Moreover, we used LSCI to investigate microcirculation for 2 additional reasons.
First, by using LSCI, a larger ROI can be set, avoiding the inaccurate results that can occur when choosing an inappropriately small region for monitoring. Previous studies have reported that LSCI reduces intersite and interindividual variability and may provide an improved reproducibility of microcirculation comparing to other
techniques such as laser Doppler flowmetry or sidestream dark-field (SDF) imaging (Tew et al., 2011, Roustit et al., 2010, Sturesson et al., 2013, Rousseau et al., 2011).

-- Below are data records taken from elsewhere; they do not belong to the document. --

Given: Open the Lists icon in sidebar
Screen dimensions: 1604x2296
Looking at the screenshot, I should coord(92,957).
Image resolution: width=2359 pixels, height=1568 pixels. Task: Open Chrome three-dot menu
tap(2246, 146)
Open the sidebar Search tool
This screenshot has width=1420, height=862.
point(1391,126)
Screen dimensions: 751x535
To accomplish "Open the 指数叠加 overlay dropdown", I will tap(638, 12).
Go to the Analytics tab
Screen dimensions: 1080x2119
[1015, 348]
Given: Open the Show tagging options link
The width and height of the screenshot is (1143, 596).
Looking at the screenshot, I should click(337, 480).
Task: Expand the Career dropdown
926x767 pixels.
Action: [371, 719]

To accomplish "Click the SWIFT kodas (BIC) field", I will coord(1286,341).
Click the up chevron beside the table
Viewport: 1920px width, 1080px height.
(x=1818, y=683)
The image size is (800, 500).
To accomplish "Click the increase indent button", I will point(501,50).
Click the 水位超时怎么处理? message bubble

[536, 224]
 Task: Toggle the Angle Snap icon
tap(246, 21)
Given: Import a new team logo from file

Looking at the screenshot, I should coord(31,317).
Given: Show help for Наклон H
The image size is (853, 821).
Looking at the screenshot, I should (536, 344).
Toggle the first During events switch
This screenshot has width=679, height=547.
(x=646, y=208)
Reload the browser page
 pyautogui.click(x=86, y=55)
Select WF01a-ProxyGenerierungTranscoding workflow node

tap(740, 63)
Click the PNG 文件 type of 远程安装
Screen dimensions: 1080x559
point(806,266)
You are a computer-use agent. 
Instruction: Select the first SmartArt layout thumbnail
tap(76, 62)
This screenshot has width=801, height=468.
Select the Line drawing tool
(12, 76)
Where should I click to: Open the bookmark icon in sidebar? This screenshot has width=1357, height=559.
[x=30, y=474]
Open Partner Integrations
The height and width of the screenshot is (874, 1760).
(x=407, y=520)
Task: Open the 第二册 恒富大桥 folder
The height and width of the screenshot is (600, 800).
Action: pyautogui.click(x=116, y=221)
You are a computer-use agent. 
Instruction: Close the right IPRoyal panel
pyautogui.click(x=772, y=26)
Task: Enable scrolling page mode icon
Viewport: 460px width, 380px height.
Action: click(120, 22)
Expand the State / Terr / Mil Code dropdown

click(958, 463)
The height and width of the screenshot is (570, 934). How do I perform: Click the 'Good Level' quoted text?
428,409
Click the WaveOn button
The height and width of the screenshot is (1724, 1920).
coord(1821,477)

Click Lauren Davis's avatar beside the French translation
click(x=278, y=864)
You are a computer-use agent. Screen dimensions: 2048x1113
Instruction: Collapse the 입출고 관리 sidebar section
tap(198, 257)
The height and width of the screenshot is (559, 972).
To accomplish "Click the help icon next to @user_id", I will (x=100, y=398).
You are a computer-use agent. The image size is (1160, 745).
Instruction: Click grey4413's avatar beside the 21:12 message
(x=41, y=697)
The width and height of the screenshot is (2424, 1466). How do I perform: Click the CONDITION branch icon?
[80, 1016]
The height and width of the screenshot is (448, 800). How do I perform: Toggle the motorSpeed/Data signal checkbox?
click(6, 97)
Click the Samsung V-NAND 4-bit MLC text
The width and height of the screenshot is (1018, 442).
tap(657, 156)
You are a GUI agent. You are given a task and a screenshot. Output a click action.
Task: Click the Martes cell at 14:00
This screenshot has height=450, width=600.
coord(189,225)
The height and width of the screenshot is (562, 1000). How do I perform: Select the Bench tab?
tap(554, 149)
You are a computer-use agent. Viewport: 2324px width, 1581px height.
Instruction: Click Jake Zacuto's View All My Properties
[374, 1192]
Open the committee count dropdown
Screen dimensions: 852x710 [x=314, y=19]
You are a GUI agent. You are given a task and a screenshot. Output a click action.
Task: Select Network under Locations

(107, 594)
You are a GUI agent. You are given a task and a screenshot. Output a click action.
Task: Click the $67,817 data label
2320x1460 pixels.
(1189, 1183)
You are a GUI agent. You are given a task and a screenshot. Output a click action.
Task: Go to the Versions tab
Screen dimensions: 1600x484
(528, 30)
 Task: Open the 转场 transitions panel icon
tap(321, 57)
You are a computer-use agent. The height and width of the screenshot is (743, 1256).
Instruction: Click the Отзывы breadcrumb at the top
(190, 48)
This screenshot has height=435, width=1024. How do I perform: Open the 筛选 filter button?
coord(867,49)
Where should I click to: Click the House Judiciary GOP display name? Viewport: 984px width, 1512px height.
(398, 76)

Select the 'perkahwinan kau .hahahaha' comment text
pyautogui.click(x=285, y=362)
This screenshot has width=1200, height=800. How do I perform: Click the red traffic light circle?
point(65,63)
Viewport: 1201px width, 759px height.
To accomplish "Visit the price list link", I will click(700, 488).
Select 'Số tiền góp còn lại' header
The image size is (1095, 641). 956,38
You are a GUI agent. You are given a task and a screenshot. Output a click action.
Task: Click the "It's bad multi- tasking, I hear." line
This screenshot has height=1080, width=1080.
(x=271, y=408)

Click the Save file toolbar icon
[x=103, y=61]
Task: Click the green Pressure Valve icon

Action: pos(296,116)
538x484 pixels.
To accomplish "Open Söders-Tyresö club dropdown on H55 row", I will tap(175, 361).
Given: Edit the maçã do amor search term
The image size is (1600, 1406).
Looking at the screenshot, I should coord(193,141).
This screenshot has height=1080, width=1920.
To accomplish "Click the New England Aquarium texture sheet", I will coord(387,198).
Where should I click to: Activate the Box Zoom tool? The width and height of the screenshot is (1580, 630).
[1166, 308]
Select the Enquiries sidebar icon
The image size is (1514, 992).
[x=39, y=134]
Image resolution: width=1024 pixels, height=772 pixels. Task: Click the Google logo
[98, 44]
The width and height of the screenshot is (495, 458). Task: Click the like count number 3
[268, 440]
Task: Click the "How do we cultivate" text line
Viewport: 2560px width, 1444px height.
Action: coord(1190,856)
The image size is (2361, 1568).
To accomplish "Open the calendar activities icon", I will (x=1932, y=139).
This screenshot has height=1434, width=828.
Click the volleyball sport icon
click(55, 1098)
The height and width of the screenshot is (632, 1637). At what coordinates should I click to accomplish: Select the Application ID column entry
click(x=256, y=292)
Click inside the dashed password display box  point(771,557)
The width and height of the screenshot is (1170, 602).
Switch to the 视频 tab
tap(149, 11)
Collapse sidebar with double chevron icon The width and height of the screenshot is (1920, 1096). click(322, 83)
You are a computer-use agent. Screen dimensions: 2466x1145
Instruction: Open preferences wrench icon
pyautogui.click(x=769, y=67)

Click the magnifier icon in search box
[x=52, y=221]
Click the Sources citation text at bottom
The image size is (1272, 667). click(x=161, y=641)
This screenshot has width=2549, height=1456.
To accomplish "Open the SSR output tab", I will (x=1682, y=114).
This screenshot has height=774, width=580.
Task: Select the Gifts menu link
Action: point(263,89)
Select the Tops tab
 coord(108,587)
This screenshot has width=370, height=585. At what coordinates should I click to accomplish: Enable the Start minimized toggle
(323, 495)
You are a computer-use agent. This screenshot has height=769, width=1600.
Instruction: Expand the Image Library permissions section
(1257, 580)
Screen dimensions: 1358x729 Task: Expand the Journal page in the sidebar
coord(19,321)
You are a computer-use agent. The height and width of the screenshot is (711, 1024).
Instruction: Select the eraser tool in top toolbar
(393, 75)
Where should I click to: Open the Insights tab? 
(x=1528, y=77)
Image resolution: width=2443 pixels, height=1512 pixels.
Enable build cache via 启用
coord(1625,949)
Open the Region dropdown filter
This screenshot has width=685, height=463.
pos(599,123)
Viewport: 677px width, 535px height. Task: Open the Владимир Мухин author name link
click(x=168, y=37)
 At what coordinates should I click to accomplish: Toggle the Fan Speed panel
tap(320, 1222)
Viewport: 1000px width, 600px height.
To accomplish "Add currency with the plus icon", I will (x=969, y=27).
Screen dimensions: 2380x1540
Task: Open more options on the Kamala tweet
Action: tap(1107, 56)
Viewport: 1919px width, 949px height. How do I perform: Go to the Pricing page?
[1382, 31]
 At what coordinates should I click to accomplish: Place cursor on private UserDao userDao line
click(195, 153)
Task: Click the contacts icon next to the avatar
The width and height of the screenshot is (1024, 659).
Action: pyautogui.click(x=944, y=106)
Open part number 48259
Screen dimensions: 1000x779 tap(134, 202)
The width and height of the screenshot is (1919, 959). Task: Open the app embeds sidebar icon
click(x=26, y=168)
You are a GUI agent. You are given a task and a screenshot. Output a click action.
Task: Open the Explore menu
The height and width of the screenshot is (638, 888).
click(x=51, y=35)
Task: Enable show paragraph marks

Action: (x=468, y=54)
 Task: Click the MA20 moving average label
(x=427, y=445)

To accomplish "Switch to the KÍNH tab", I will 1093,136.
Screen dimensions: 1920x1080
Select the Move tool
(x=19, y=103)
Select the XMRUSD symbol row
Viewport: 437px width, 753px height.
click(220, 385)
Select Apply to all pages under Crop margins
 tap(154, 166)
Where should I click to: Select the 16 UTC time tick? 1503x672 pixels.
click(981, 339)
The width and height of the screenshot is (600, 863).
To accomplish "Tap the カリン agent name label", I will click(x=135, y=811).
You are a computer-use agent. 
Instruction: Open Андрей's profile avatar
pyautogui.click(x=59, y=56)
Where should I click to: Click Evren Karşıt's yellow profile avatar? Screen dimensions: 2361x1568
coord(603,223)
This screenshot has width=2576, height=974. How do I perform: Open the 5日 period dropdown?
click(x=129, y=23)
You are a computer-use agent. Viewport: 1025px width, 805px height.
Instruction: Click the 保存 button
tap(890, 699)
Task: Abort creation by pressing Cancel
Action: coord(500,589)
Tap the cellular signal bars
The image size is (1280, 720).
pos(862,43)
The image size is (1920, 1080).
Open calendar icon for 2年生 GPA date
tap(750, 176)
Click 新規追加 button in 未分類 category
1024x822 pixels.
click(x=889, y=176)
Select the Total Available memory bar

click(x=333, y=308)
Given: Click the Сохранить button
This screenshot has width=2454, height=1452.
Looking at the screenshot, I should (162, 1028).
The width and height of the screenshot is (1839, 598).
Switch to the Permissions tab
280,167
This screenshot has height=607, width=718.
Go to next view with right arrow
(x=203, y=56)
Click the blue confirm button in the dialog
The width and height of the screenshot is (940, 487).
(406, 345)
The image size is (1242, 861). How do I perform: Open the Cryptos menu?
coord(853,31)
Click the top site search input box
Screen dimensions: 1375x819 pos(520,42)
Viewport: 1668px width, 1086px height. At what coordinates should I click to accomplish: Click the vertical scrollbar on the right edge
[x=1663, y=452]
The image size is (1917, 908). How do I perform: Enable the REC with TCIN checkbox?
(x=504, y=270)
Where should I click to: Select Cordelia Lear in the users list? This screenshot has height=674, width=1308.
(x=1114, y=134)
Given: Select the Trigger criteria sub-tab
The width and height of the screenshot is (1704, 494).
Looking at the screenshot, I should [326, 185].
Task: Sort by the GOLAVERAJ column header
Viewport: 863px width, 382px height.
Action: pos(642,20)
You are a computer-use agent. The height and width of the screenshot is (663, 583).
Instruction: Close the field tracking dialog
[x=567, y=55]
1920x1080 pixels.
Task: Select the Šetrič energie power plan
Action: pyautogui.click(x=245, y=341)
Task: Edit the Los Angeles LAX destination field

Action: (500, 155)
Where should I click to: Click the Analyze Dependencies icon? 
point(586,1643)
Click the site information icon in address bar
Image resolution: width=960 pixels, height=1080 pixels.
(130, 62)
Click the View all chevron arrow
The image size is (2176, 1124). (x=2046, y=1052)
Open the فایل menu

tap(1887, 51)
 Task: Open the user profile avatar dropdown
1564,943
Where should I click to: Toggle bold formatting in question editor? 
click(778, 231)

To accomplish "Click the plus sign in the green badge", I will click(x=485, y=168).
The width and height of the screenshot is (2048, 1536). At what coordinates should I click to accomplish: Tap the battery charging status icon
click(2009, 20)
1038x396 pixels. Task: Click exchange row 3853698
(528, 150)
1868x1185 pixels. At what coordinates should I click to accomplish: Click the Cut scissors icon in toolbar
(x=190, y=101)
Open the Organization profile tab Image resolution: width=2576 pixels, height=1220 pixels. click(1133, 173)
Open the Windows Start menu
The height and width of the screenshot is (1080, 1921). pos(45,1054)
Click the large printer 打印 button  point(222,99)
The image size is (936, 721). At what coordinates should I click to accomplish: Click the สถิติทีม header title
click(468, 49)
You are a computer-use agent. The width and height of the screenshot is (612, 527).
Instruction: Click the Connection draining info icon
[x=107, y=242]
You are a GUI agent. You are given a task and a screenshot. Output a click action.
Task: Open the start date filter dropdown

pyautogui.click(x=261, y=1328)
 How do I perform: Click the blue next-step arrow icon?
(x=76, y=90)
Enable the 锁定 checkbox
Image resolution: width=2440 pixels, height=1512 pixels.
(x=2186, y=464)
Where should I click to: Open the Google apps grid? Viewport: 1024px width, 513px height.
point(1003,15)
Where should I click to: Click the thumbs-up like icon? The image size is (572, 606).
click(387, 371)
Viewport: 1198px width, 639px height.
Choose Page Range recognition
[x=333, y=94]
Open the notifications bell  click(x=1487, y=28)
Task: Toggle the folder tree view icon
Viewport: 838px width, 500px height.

Second, the microcirculatory blood flow of viscera is likely obstructed by the physical attachment of the probes used in other techniques. LSCI is noninvasive, eliminating artifact contact (Draijer et al., 2009).
This study showed that the microcirculatory blood flow intensities of the liver, kidney, and gracilis muscle were the least affected by hemorrhaging and that the intestine, especially the mucosa, was the most vulnerable organ. Recently, Vajda at el.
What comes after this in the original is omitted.